(Collected data entries)

—————

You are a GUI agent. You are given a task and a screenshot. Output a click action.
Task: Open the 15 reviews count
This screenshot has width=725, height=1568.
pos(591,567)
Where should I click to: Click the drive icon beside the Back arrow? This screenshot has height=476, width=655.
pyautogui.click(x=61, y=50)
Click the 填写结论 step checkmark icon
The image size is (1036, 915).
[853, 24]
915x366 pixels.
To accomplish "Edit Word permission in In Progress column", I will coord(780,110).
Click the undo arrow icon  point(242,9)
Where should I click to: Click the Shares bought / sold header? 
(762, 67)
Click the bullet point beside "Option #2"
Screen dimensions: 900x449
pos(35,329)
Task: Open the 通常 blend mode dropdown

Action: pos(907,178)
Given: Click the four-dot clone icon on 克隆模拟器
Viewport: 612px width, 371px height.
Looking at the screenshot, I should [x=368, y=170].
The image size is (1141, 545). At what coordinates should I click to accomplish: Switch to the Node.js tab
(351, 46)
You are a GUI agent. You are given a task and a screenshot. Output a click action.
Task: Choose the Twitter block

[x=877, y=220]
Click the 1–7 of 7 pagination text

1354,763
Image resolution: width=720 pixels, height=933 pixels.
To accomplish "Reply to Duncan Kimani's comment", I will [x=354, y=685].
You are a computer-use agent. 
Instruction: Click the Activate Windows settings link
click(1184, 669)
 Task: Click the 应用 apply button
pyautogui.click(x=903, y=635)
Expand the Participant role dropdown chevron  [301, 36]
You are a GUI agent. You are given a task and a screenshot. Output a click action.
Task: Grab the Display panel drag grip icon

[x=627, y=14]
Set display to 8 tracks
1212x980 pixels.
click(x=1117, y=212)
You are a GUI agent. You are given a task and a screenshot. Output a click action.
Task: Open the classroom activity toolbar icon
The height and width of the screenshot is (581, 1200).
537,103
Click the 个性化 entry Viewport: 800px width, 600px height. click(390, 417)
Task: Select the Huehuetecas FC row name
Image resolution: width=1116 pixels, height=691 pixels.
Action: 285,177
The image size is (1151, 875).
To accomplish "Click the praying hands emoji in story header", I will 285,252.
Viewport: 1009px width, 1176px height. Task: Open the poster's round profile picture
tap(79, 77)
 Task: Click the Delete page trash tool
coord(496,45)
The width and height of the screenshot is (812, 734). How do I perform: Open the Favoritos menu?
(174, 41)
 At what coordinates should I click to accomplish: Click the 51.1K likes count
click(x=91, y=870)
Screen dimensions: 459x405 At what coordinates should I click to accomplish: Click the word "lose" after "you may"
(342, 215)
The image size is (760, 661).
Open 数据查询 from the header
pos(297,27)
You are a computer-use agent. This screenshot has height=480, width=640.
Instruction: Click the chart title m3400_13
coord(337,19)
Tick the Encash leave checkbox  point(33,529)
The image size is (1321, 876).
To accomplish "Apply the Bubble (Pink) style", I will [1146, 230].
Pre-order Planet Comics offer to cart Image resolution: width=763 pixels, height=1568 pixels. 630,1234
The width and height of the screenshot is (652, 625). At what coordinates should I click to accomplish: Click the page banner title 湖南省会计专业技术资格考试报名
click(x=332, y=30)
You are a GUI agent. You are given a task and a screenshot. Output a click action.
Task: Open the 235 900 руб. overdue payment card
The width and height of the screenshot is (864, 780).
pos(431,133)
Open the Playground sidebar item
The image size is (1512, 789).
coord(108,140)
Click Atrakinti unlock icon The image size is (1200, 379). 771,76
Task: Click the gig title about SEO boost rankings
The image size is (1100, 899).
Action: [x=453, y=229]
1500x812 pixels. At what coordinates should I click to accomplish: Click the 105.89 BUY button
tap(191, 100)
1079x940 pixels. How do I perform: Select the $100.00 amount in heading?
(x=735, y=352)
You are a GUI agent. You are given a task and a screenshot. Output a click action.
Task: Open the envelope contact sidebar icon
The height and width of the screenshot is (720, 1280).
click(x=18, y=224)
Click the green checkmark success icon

—————

WHAT NEEDS TO BE DONE:
Each line above should appear again, reproduced exactly.

TASK ANSWER:
You are a GUI agent. You are given a task and a screenshot. Output a click action.
Task: Open the 15 reviews count
This screenshot has width=725, height=1568.
pos(591,567)
Where should I click to: Click the drive icon beside the Back arrow? This screenshot has height=476, width=655.
pyautogui.click(x=61, y=50)
Click the 填写结论 step checkmark icon
The image size is (1036, 915).
[853, 24]
915x366 pixels.
To accomplish "Edit Word permission in In Progress column", I will coord(780,110).
Click the undo arrow icon  point(242,9)
Where should I click to: Click the Shares bought / sold header? 
(762, 67)
Click the bullet point beside "Option #2"
Screen dimensions: 900x449
pos(35,329)
Task: Open the 通常 blend mode dropdown

Action: pos(907,178)
Given: Click the four-dot clone icon on 克隆模拟器
Viewport: 612px width, 371px height.
Looking at the screenshot, I should [x=368, y=170].
The image size is (1141, 545). At what coordinates should I click to accomplish: Switch to the Node.js tab
(351, 46)
You are a GUI agent. You are given a task and a screenshot. Output a click action.
Task: Choose the Twitter block

[x=877, y=220]
Click the 1–7 of 7 pagination text

1354,763
Image resolution: width=720 pixels, height=933 pixels.
To accomplish "Reply to Duncan Kimani's comment", I will [x=354, y=685].
You are a computer-use agent. 
Instruction: Click the Activate Windows settings link
click(1184, 669)
 Task: Click the 应用 apply button
pyautogui.click(x=903, y=635)
Expand the Participant role dropdown chevron  [301, 36]
You are a GUI agent. You are given a task and a screenshot. Output a click action.
Task: Grab the Display panel drag grip icon

[x=627, y=14]
Set display to 8 tracks
1212x980 pixels.
click(x=1117, y=212)
You are a GUI agent. You are given a task and a screenshot. Output a click action.
Task: Open the classroom activity toolbar icon
The height and width of the screenshot is (581, 1200).
537,103
Click the 个性化 entry Viewport: 800px width, 600px height. click(390, 417)
Task: Select the Huehuetecas FC row name
Image resolution: width=1116 pixels, height=691 pixels.
Action: 285,177
The image size is (1151, 875).
To accomplish "Click the praying hands emoji in story header", I will 285,252.
Viewport: 1009px width, 1176px height. Task: Open the poster's round profile picture
tap(79, 77)
 Task: Click the Delete page trash tool
coord(496,45)
The width and height of the screenshot is (812, 734). How do I perform: Open the Favoritos menu?
(174, 41)
 At what coordinates should I click to accomplish: Click the 51.1K likes count
click(x=91, y=870)
Screen dimensions: 459x405 At what coordinates should I click to accomplish: Click the word "lose" after "you may"
(342, 215)
The image size is (760, 661).
Open 数据查询 from the header
pos(297,27)
You are a computer-use agent. This screenshot has height=480, width=640.
Instruction: Click the chart title m3400_13
coord(337,19)
Tick the Encash leave checkbox  point(33,529)
The image size is (1321, 876).
To accomplish "Apply the Bubble (Pink) style", I will [1146, 230].
Pre-order Planet Comics offer to cart Image resolution: width=763 pixels, height=1568 pixels. 630,1234
The width and height of the screenshot is (652, 625). At what coordinates should I click to accomplish: Click the page banner title 湖南省会计专业技术资格考试报名
click(x=332, y=30)
You are a GUI agent. You are given a task and a screenshot. Output a click action.
Task: Open the 235 900 руб. overdue payment card
The width and height of the screenshot is (864, 780).
pos(431,133)
Open the Playground sidebar item
The image size is (1512, 789).
coord(108,140)
Click Atrakinti unlock icon The image size is (1200, 379). 771,76
Task: Click the gig title about SEO boost rankings
The image size is (1100, 899).
Action: [x=453, y=229]
1500x812 pixels. At what coordinates should I click to accomplish: Click the 105.89 BUY button
tap(191, 100)
1079x940 pixels. How do I perform: Select the $100.00 amount in heading?
(x=735, y=352)
You are a GUI agent. You are given a task and a screenshot. Output a click action.
Task: Open the envelope contact sidebar icon
The height and width of the screenshot is (720, 1280).
click(x=18, y=224)
Click the green checkmark success icon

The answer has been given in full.